*** Opening Input records ***

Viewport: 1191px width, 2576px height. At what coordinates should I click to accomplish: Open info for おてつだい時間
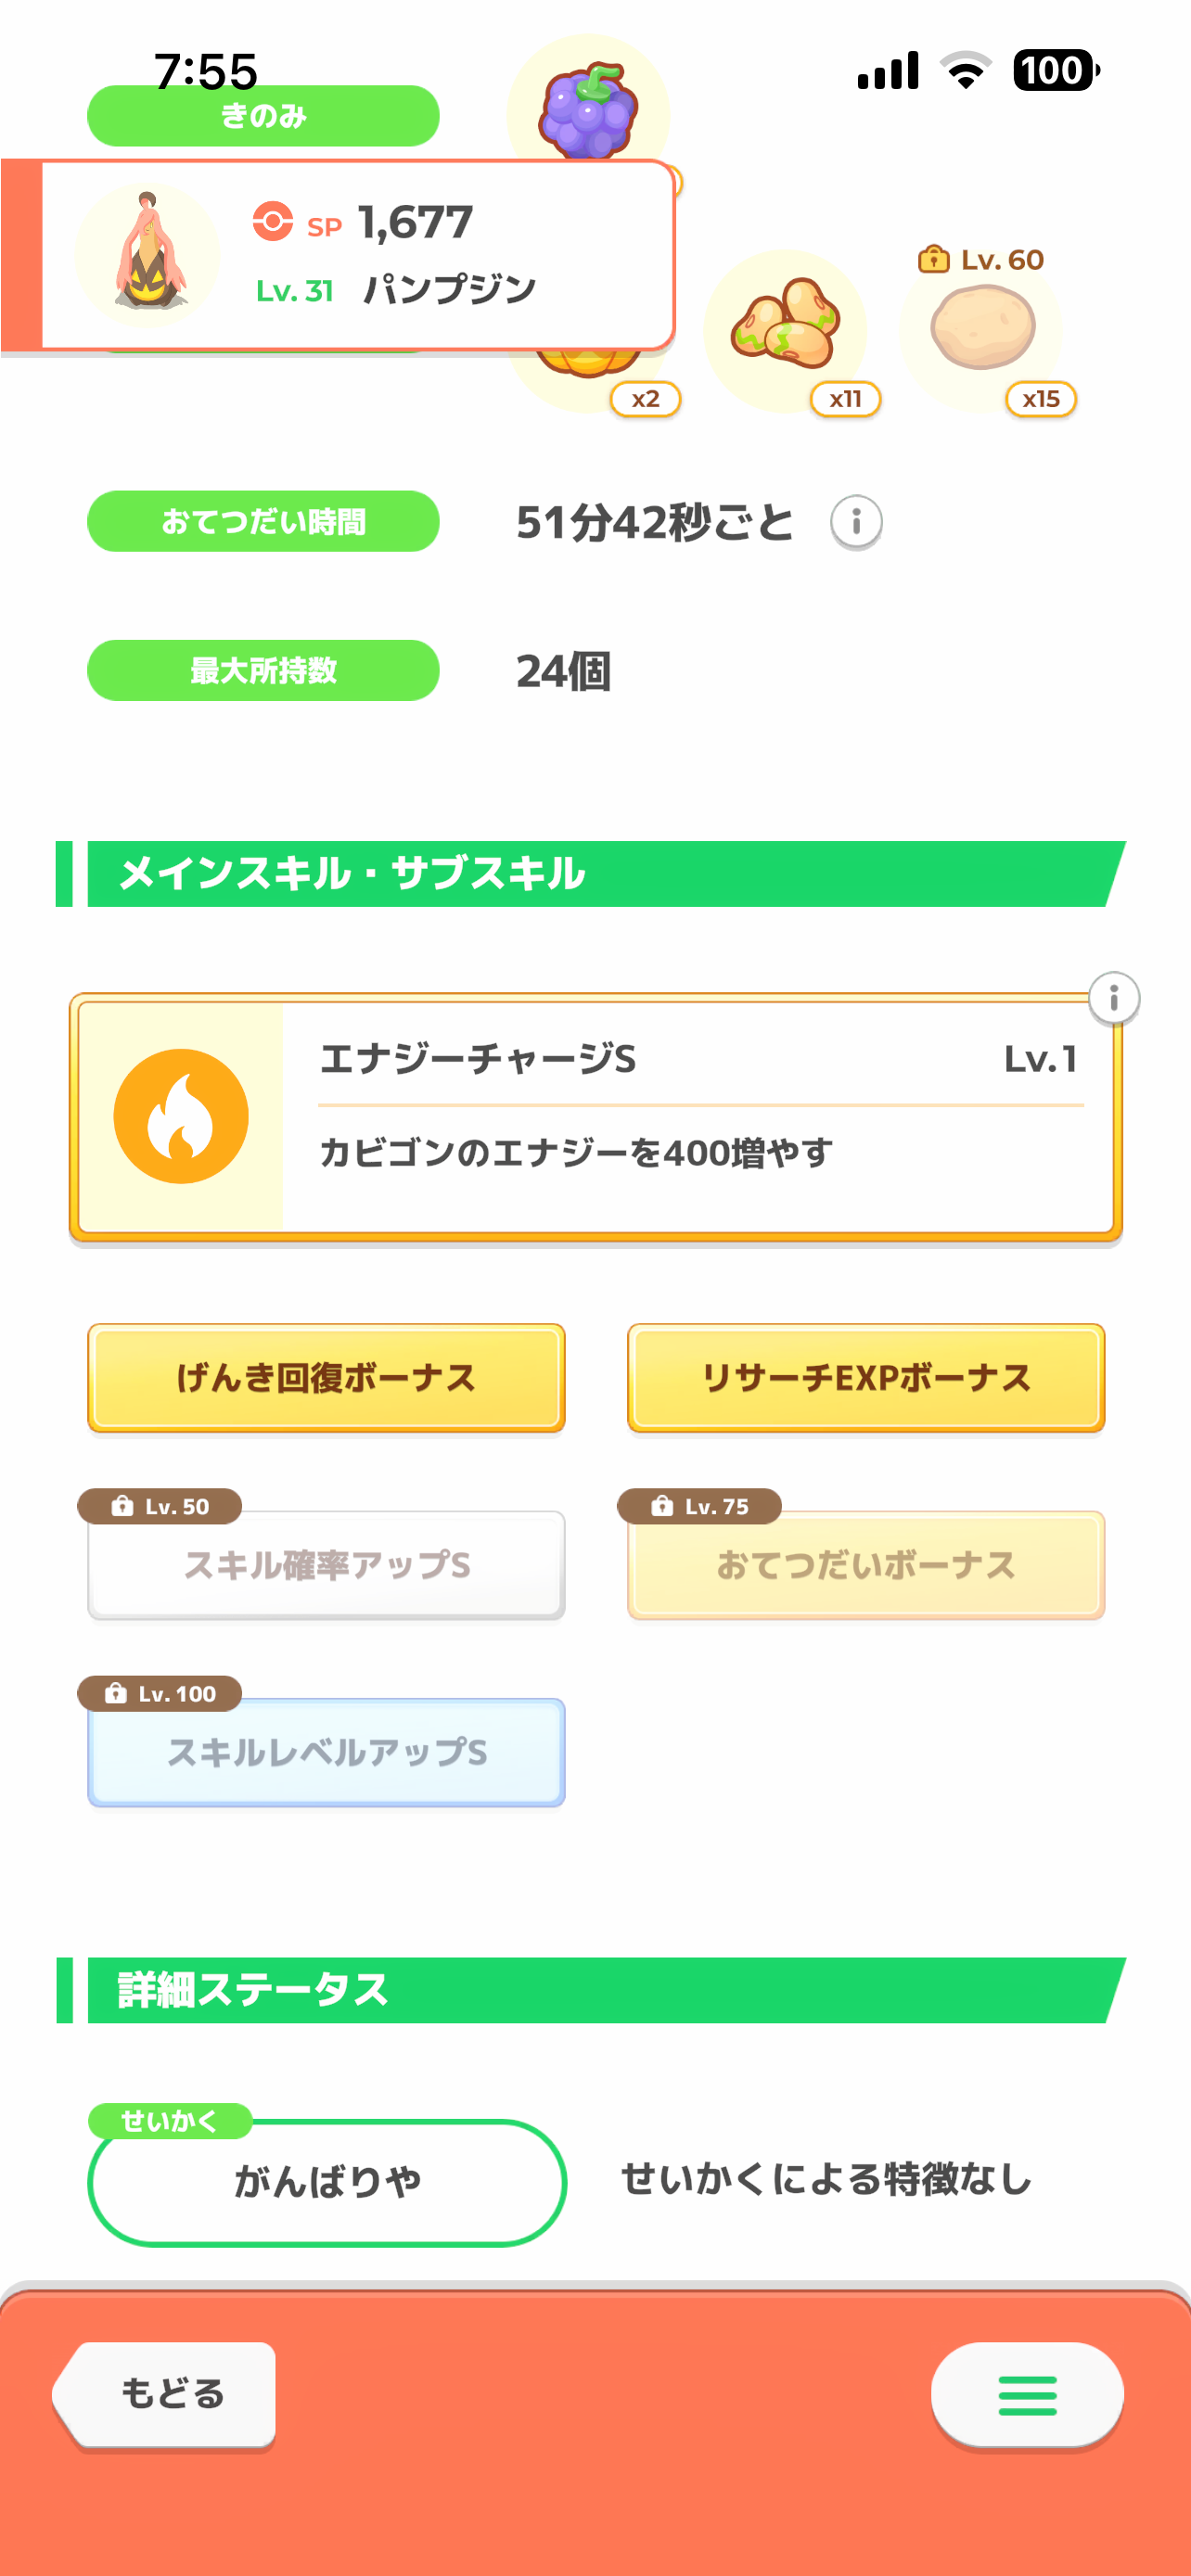click(x=856, y=521)
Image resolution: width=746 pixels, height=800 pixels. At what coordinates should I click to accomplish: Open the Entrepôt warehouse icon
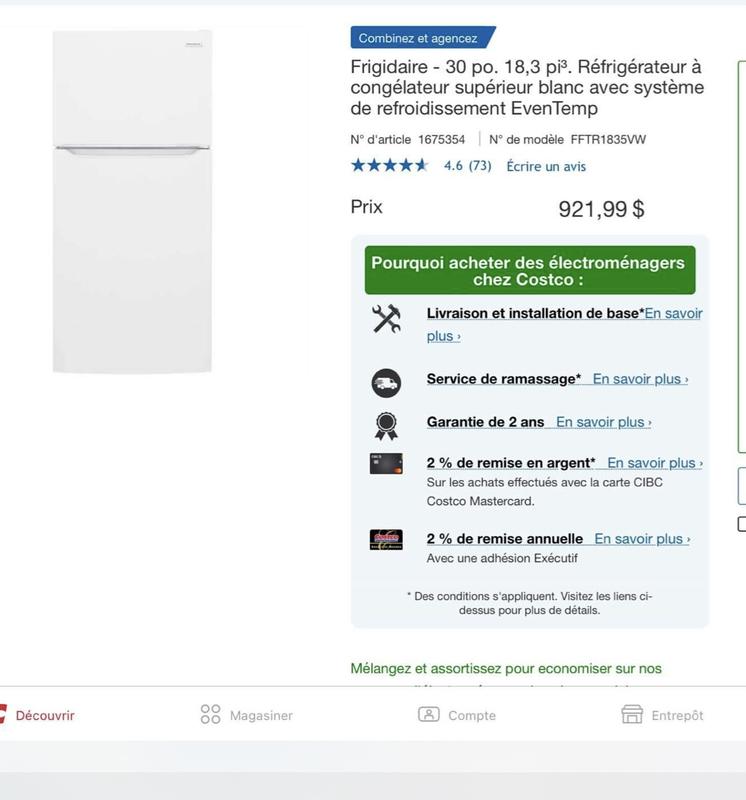point(632,714)
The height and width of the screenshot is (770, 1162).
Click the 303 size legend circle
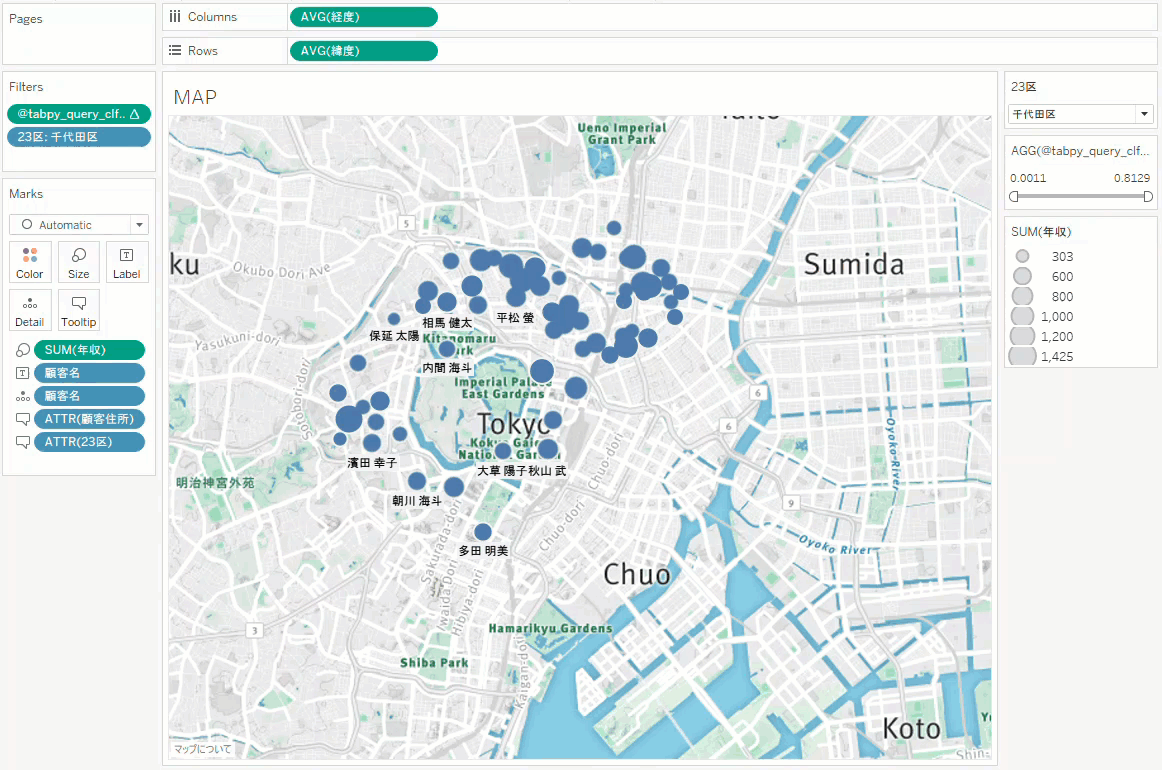pos(1022,256)
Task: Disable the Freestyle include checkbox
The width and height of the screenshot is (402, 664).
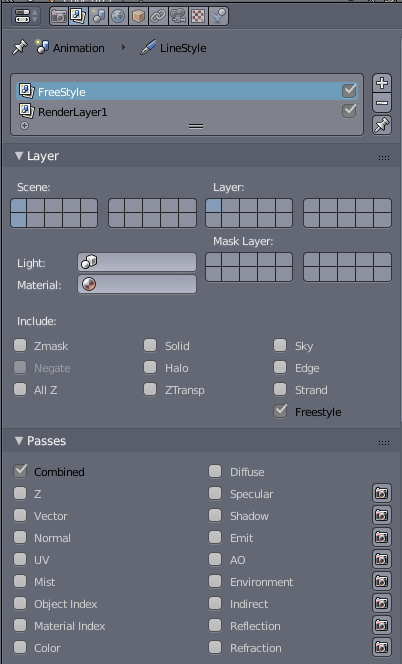Action: pyautogui.click(x=280, y=411)
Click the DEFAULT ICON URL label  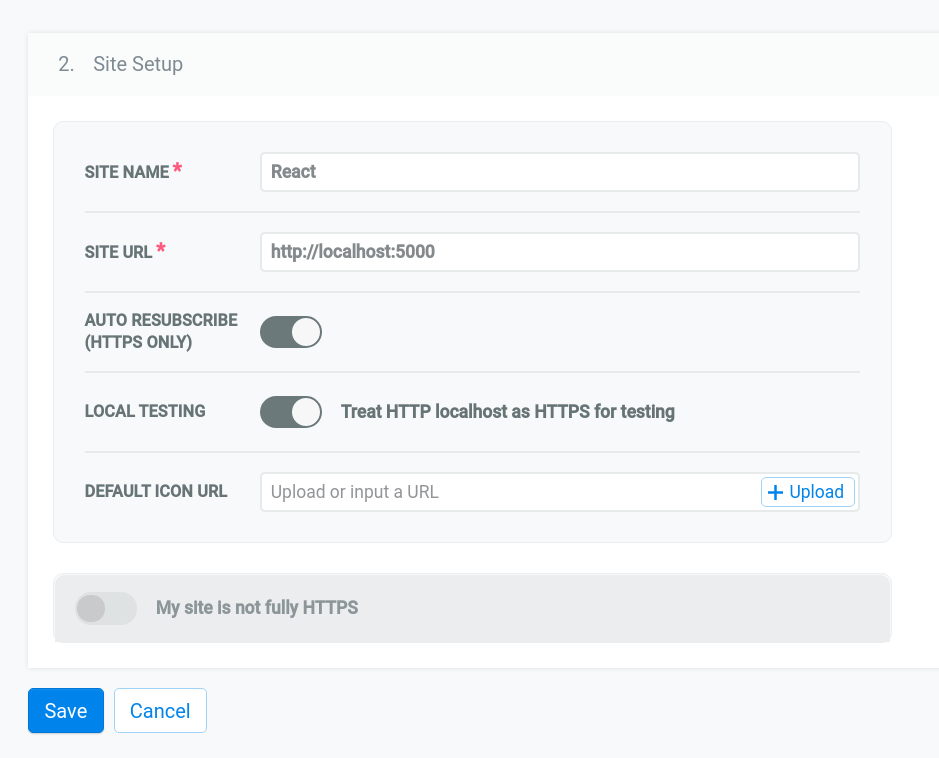coord(156,492)
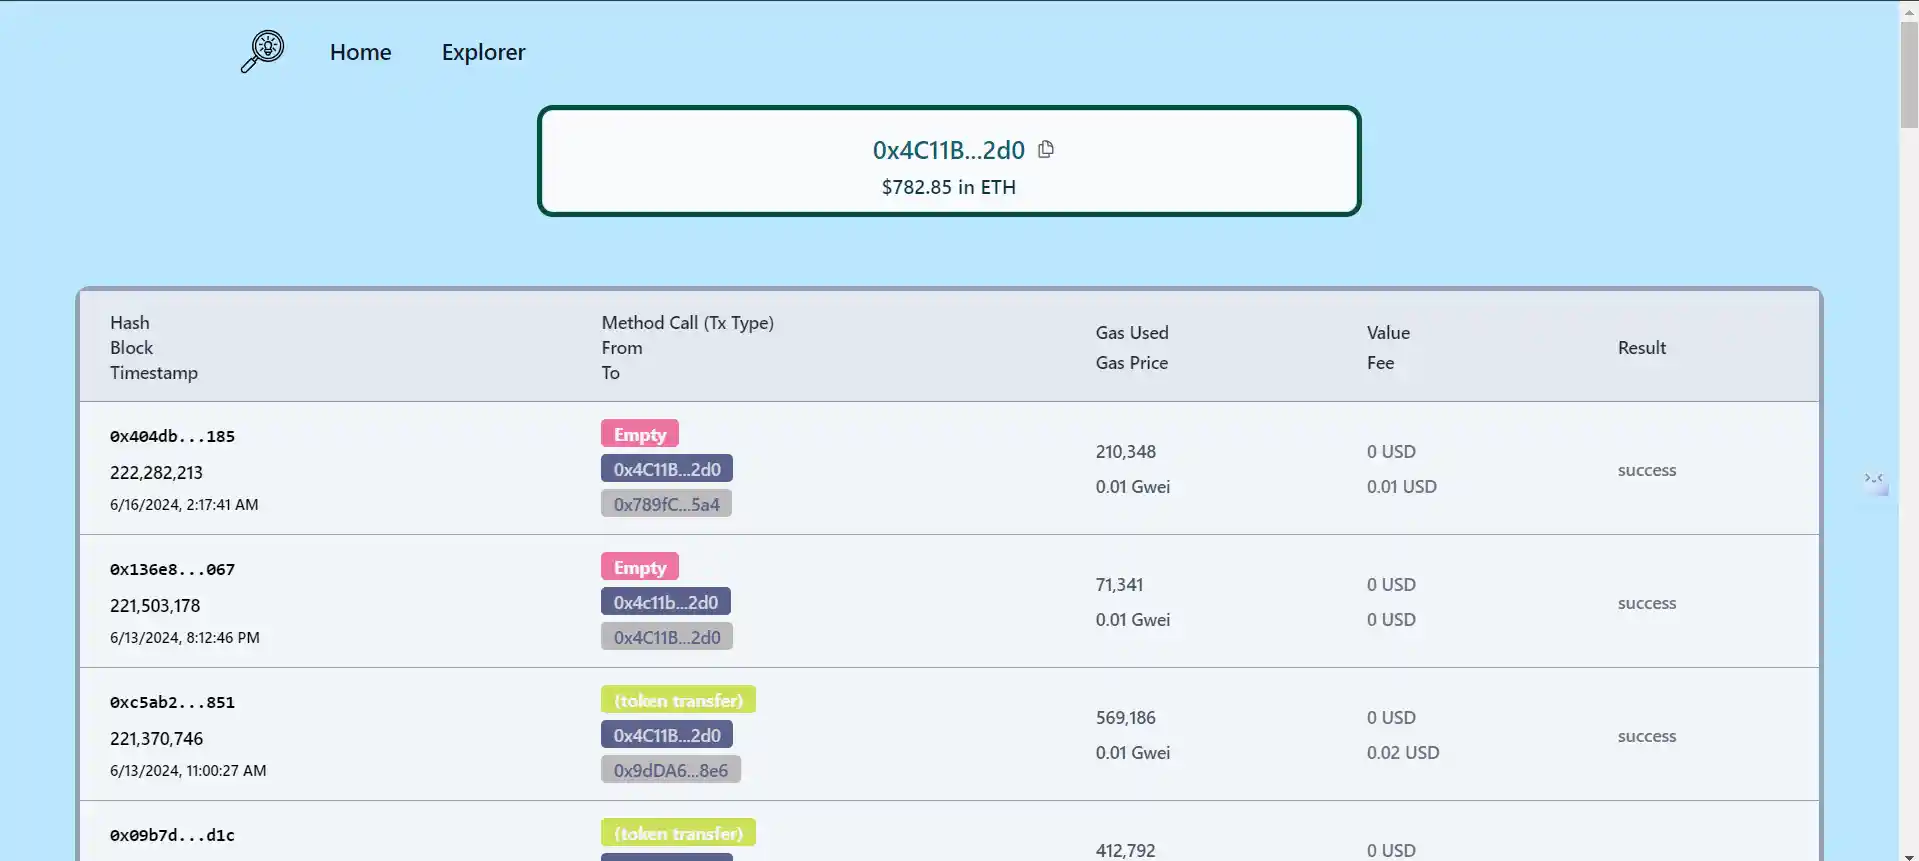
Task: Click the token transfer tag for 0xc5ab2...851
Action: (x=678, y=700)
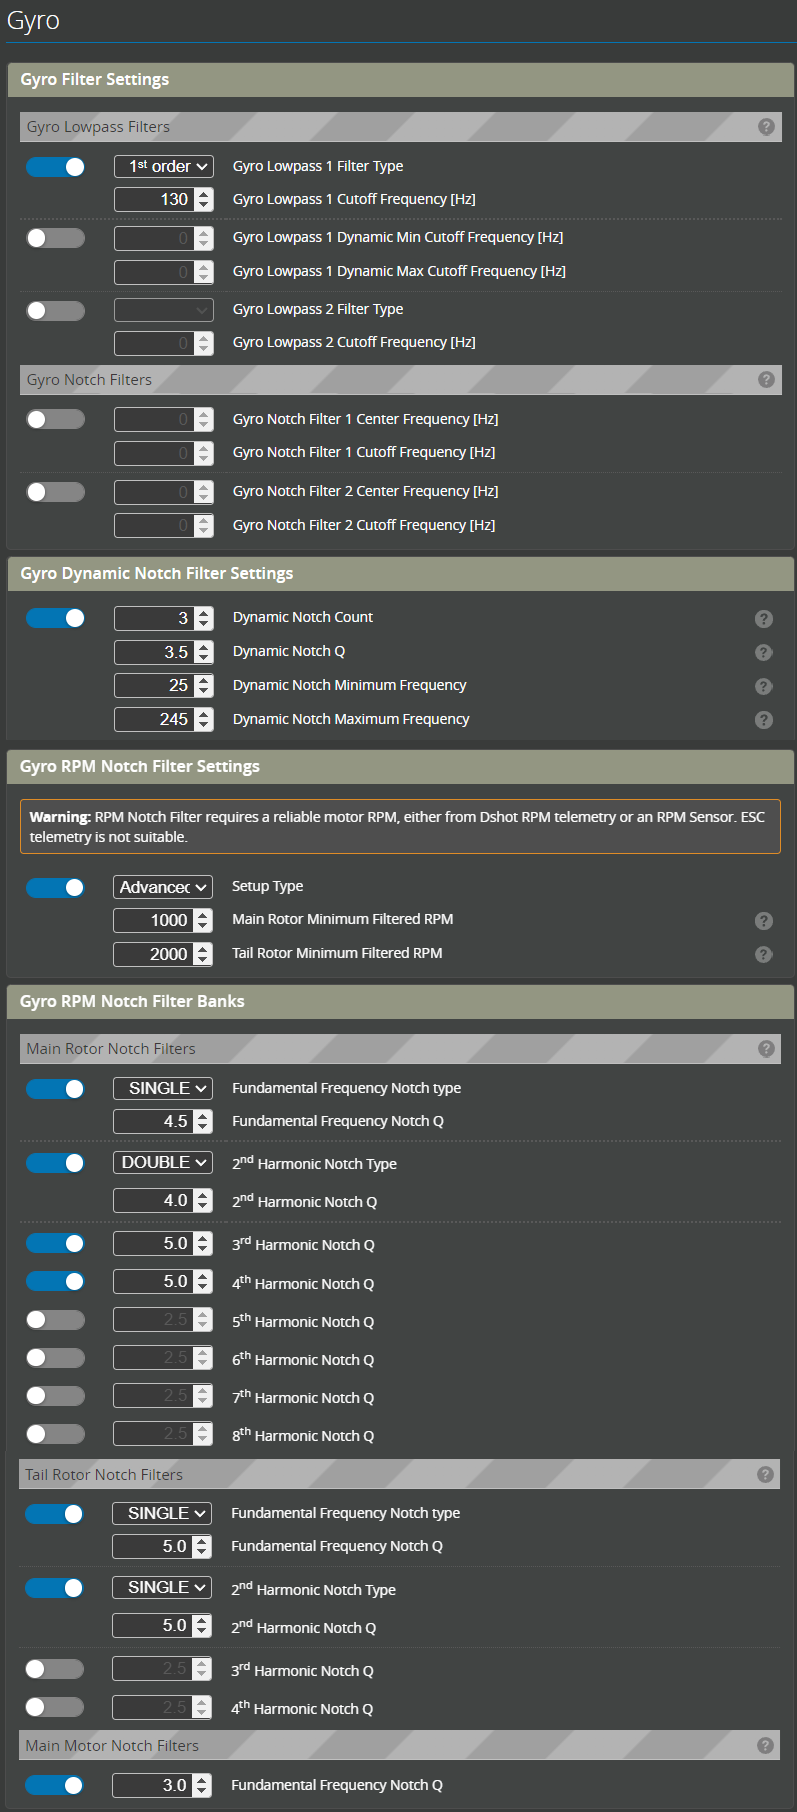797x1812 pixels.
Task: Enable the Gyro Lowpass 2 filter
Action: (x=55, y=310)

*** Closing Input records ***

How to complete this task
Write out nothing but the lines from the start of the data through the line with "Task: Disable the Freestyle include checkbox". Leave out the pictures.

Solution for this problem
Viewport: 1191px width, 2576px height. At what coordinates should I click to accomplish: Open info for おてつだい時間
click(x=856, y=521)
Image resolution: width=746 pixels, height=800 pixels. At what coordinates should I click to accomplish: Open the Entrepôt warehouse icon
point(632,714)
The height and width of the screenshot is (770, 1162).
Click the 303 size legend circle
pos(1022,256)
Task: Disable the Freestyle include checkbox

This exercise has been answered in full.